Talented treasurers are jumping ship
The EuroFinance International Conference always provides a good opportunity for putting your finger on the treasury pulse. And while the myriad sessions offer up an accurate reflection of treasurers’ current priorities, it is the coffee break chatter that really gets to the heart of their preoccupations.
While the usual suspects (liquidity, efficiency and SEPA – to name but three) were high on the priority list this year1, there was another key area of talk among banks and corporates alike: treasury talent. Conversations ranged from technology improvements that have enabled headcount to be reduced – or at least redeployed – to the growing role of the interim treasurer. But a real source of intrigue for many was the increasing number of senior treasurers going over to the ‘dark side’.
So why has joining a bank become so fashionable of late? And are we witnessing the start of a trend, or is this simply another fad?
In terms of the incentives for jumping ship, remuneration will no doubt have a role to play. But there are more fundamental forces at work here too. The crisis has done several things to the treasury department and its staff. Roles have grown, budgets have been cut, technology has taken pride of place – and risk has put shackles on thinking ‘outside the box’.

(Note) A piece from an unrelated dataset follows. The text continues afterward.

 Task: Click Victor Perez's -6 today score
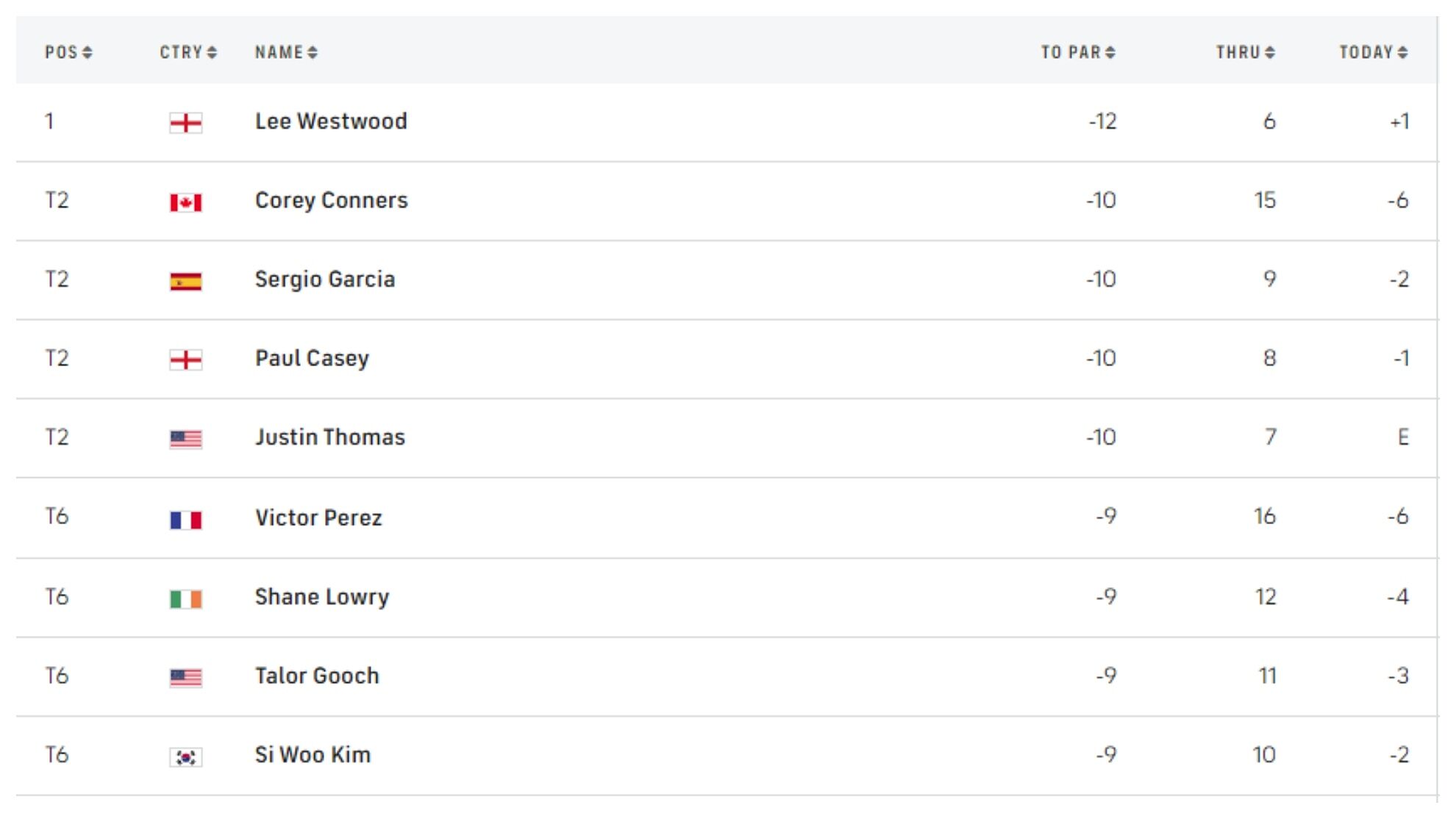coord(1398,517)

By taking a position in a bank (one that is investing in its technology), treasurers can think big. They can get creative – and actually have product and technological gurus on hand to bring those ideas to life. The phrase ‘kid in a sweet shop’ comes to mind.
Of course there’s more to it and ex-treasurers will be expected to pull their weight in the packaging and presentation of products too. In fact, their perspective will be invaluable in helping the banks to connect with clients in a clearer, more targeted way (and to drive deals).
There are only a handful of banks aggressively hiring from the corporate treasury pool today. Although almost all the banks have a few ex-treasurers lurking behind the scenes somewhere. The difference with this latest round of recruits is that they will be largely client-facing. And this can only be a good thing for relationships.
Nevertheless, a question mark remains over the longevity of such hires. After five years out of the corporate treasury environment, for example, will their insight still be as relevant? And do treasurers really have the skills demanded by these client-facing roles?